#### DESCRIPTION OF THE TASK
From the line that contains "This screenshot has width=1006, height=598." through the end of the records below, write out each line exactly as it appears, but not the pictures.

#### DATASET CONTENT
━━━━━━━━━━

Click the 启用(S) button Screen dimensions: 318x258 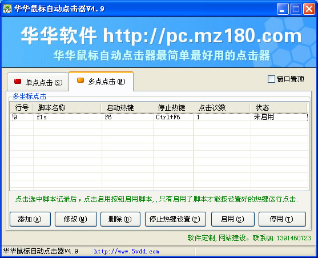232,219
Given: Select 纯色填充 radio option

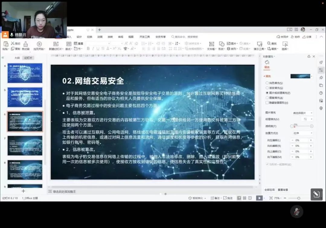Looking at the screenshot, I should pyautogui.click(x=267, y=83).
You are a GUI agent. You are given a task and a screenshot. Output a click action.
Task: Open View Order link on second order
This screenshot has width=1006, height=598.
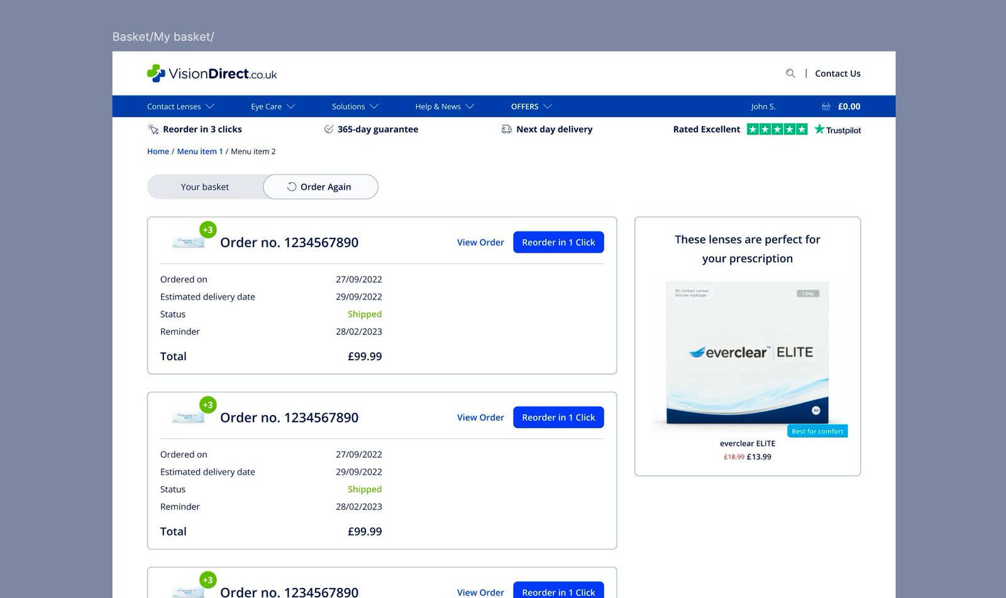pos(480,418)
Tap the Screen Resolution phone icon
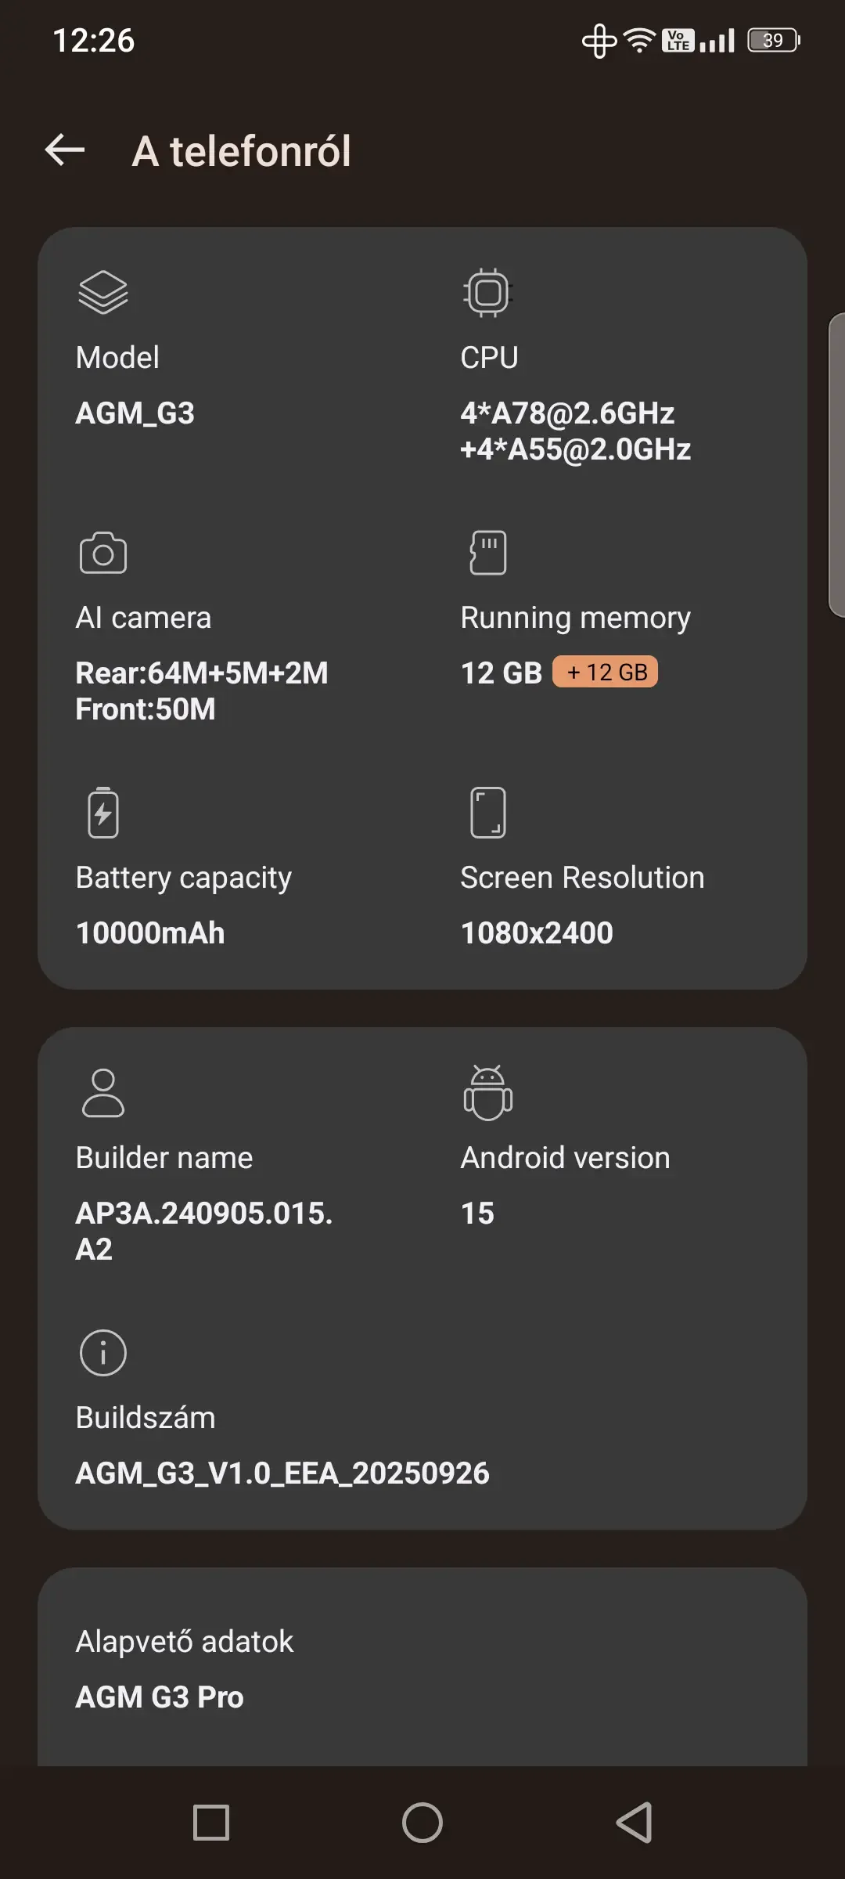The height and width of the screenshot is (1879, 845). (487, 813)
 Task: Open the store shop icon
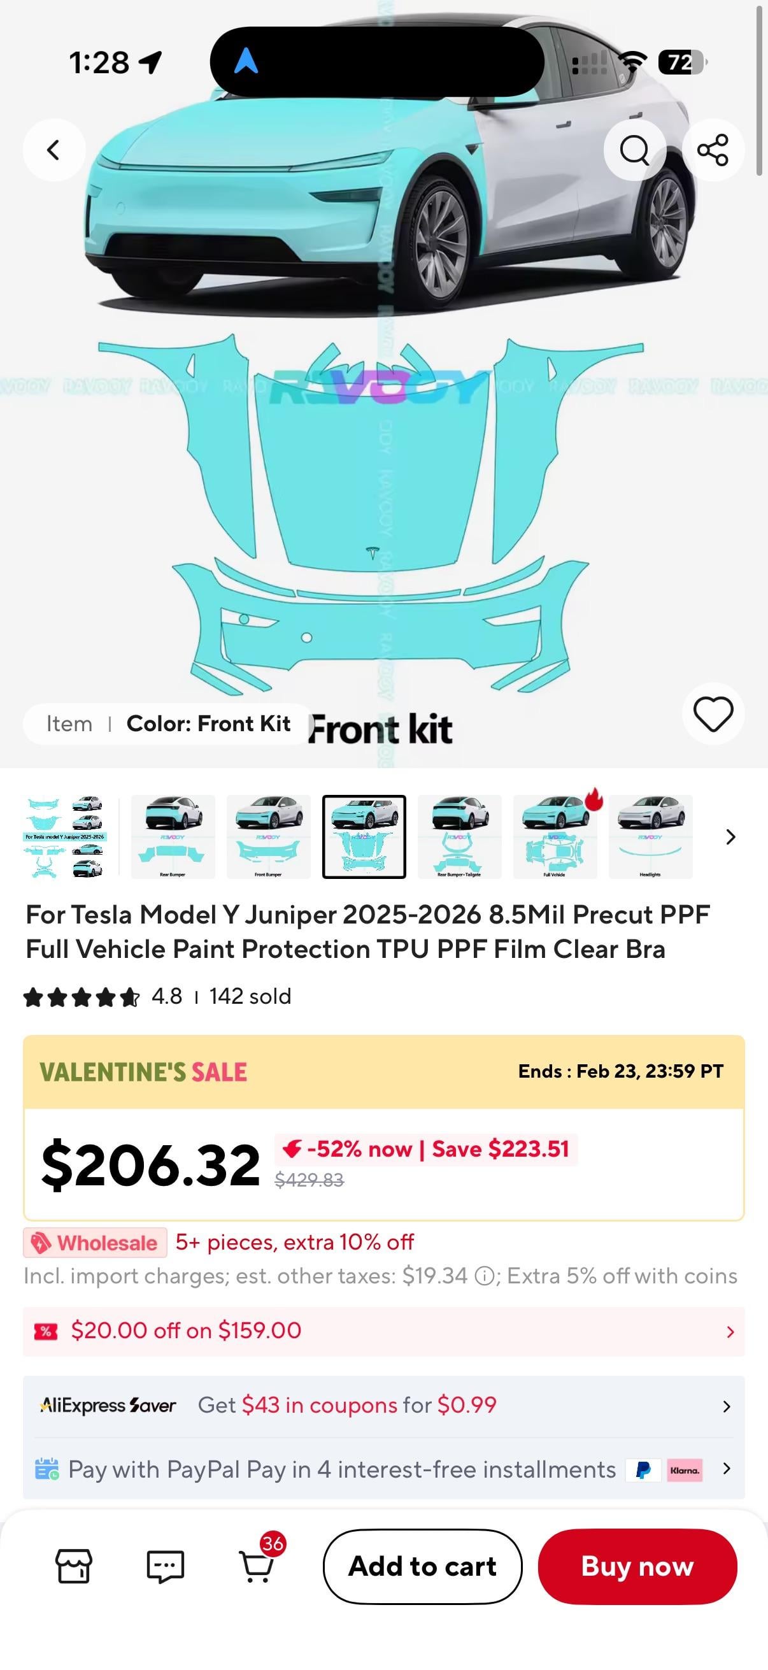click(x=74, y=1566)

━━━━━━━━━━

#### RESPONSE TO THIS EXERCISE
This screenshot has width=1006, height=598.
pos(480,418)
Tap the Screen Resolution phone icon
The height and width of the screenshot is (1879, 845). (487, 813)
 Task: Open the store shop icon
click(x=74, y=1566)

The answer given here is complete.